Volunteer d’Anna Thommen et Lorenz Nufer

Affligés par l’afflux de réfugiés, des volontaires partent pour la Grèce afin d’aider ceux qui arrivent en bateau. Ce qu’ils vivent sur la plage et dans les camps, bouleverse leur vie pour toujours. Revenus en Suisse, ils sont partagés entre la sécurité de leur ancienne vie et le désir de s’engager en politique. Le film montre la naissance parmi nous d’un mouvement citoyen qui défend les valeurs humanitaires de l’Europe.
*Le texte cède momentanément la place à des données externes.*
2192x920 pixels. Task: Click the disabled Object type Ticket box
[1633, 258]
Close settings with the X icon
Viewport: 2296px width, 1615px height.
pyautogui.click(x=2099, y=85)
Le film s’ouvre sur une séquence filmée caméra à l’épaule, au pas de course, filmant les vestes, habits laissés sur la plage puis, soudain, la caméra s’approche d’une embarcation bondée : rapidement, les volontaires forment deux chaînes humaines pour amener, à bout de bras, de très nombreux enfants amenés.

Nous sommes à Lesbos à l’automne 2015.

Après ce sauvetage, la caméra d’Anna Thommen et de Lorenz Nufer montre, par des vues aériennes, des plages jonchées de gilets de sauvetage abandonnés, des zodiacaux qui se s’entassent sur le rivage.

Le tandem formé par Anna Thommen et par Lorenz Nufer propose une immersion organique, filmée au plus prêt des corps, des visages, des regards, des cris et des pleurs mais aussi des sourires et des rires tant des réfugiés que des volontaires qui partent sans hésiter apporter leur ai de et un peu d’humanité aux personnes qui ne reçoivent rien des autorités des pays où ils accostent ni de l’Europe.

Laissant leur vie tranquille et confortable en Suisse, ces volontaires donnent de leur temps et de leur personne mais le don est réciproque comme les témoignages que le film Volunteer met en lumière.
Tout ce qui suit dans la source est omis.